Print every entry exactly as written.
DATA EXTRACTS section start
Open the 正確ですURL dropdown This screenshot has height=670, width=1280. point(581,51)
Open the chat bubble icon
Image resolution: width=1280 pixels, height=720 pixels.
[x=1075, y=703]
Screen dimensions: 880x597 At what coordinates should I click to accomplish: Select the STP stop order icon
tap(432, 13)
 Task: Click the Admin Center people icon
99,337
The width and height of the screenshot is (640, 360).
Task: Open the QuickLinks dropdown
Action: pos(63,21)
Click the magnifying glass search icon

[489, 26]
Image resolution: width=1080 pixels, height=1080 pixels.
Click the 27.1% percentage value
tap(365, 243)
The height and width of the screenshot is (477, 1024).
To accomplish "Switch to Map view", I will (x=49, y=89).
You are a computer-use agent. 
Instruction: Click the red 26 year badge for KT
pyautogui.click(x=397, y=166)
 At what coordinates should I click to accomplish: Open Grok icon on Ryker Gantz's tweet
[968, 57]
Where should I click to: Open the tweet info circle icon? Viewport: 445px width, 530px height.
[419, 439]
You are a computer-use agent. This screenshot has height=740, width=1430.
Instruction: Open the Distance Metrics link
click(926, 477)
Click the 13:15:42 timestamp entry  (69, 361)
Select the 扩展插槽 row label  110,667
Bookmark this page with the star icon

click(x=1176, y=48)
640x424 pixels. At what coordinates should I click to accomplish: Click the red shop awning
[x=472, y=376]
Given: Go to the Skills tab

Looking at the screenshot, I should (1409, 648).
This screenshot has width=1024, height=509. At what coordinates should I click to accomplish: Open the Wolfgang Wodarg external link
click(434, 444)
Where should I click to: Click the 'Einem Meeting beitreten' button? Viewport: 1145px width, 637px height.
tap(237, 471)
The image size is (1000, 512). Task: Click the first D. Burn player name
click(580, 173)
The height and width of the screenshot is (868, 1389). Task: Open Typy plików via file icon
DATA EXTRACTS section end
_ANSWER TO THIS PROBLEM:_
Open the 正確ですURL dropdown This screenshot has height=670, width=1280. point(581,51)
Open the chat bubble icon
Image resolution: width=1280 pixels, height=720 pixels.
[x=1075, y=703]
Screen dimensions: 880x597 At what coordinates should I click to accomplish: Select the STP stop order icon
tap(432, 13)
 Task: Click the Admin Center people icon
99,337
The width and height of the screenshot is (640, 360).
Task: Open the QuickLinks dropdown
Action: pos(63,21)
Click the magnifying glass search icon

[489, 26]
Image resolution: width=1080 pixels, height=1080 pixels.
Click the 27.1% percentage value
tap(365, 243)
The height and width of the screenshot is (477, 1024).
To accomplish "Switch to Map view", I will (x=49, y=89).
You are a computer-use agent. 
Instruction: Click the red 26 year badge for KT
pyautogui.click(x=397, y=166)
 At what coordinates should I click to accomplish: Open Grok icon on Ryker Gantz's tweet
[968, 57]
Where should I click to: Open the tweet info circle icon? Viewport: 445px width, 530px height.
[419, 439]
You are a computer-use agent. This screenshot has height=740, width=1430.
Instruction: Open the Distance Metrics link
click(926, 477)
Click the 13:15:42 timestamp entry  (69, 361)
Select the 扩展插槽 row label  110,667
Bookmark this page with the star icon

click(x=1176, y=48)
640x424 pixels. At what coordinates should I click to accomplish: Click the red shop awning
[x=472, y=376]
Given: Go to the Skills tab

Looking at the screenshot, I should (1409, 648).
This screenshot has width=1024, height=509. At what coordinates should I click to accomplish: Open the Wolfgang Wodarg external link
click(434, 444)
Where should I click to: Click the 'Einem Meeting beitreten' button? Viewport: 1145px width, 637px height.
tap(237, 471)
The image size is (1000, 512). Task: Click the first D. Burn player name
click(580, 173)
The height and width of the screenshot is (868, 1389). Task: Open Typy plików via file icon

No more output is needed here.